Allahuakbar
Allahuakbar
Azan Subuh berkumandang di masjid, membangunkan setiap insan beragama muslim untuk melaksanakan ibadah salat.
Tok! Tok! Tok!
"Gara, udah bangun?"
Sagara yang masih mengumpulkan nyawa, menoleh ke arah suara. Ia berjalan gontai dan membuka pintu, memberikan senyuman tipisnya.
"Udah, Kek. Gara udah bangun," jawab Sagara dengan nada berat.
Senyum yang menenangkan terbit dari bibir sang kakek. Pria paruh baya itu mengacak surai rambut cucunya.
"Salat berjamaah dulu, terus sarapan."
"Iya, Kek. Gara siap-siap dulu."
Sagara pergi ke luar kamar menuju kamar mandi. Ia mengucurkan air dari keran dan mulai berwudhu.
Setelah selesai berwudhu, ia membaca doa dan mengibaskan rambutnya yang basah terkena air.
"Harus cepet. Udah mepet," gumam Sagara kembali menuju kamarnya untuk bersiap.
Tak menunggu waktu yang lama, akhirnya Sagara sudah siap. Lengkap dengan peci hitam yang membungkus rambut depannya hingga hanya tersisa jidat saja, serta sarung yang ia pakai membuatnya terlihat lebih segar.
"Oke, waktunya salat."
Sagara berjalan menuju kamar kakeknya dengan sajadah yang ia bawa di bahu kanannya.
Tok! Tok! Tok!
"Maaf lama, Kek."
"Gak apa-apa. Yuk, salat."
Sagara mengangguk. Mereka mulai menunaikan ibadah salat subuh berjamaah.
~BENANG MERAH~
Setelah salat, mereka membereskan kembali sajadah, peci dan sarungnya. Kemudian berjalan menuju dapur.

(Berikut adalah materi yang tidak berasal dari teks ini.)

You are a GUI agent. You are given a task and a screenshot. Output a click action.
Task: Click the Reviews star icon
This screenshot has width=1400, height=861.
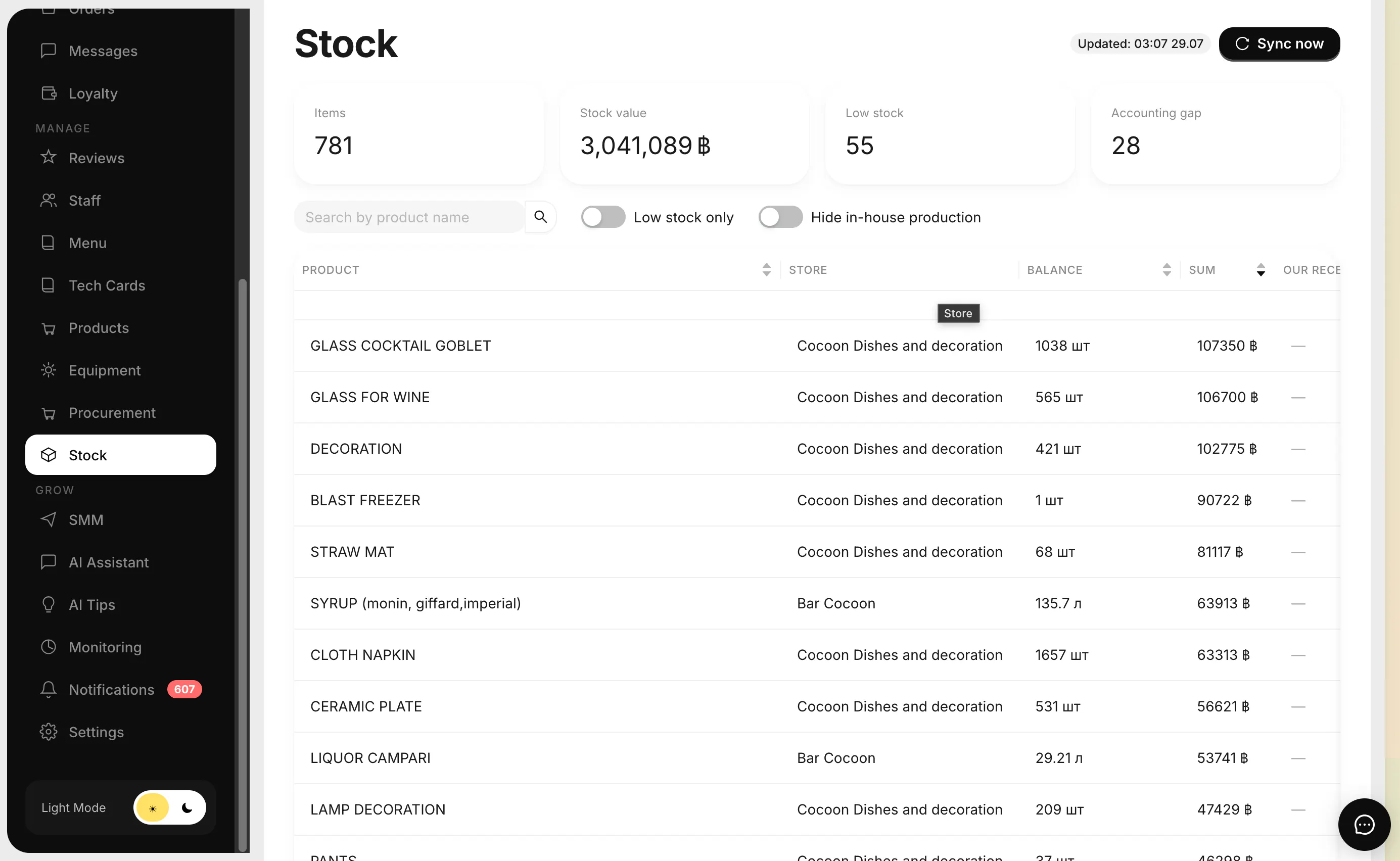pyautogui.click(x=49, y=157)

"Gara mau makan apa? Kakek bikinin," ucapnya.
"Eh? Gak usah, Kek. Gara bisa bikin sendiri, kok. Kakek harus banyak istirahat, gak boleh capek," tolak Sagara dengan halus.
Oh, baiklah. Ia terharu dan beruntung memiliki cucu yang perhatian seperti Sagara. Namun, dirinya menggelengkan kepala.
"Enggak, Kakek baik-baik aja. Udah, cepat. Bilang, mau apa? Kakek bikinin sekarang juga."
Serba salah memang. Sagara khawatir kakeknya kelelahan karena membuatkan sarapan untuknya, tapi di sisi lain, ia tidak bisa menolak jika kakeknya yang menyuruh.
"Em, roti bakar aja, Kek. Selai stroberi."
Pada akhirnya Sagara menurut, meski dalam hati masih merasakan cemas dengan kesehatan kakeknya.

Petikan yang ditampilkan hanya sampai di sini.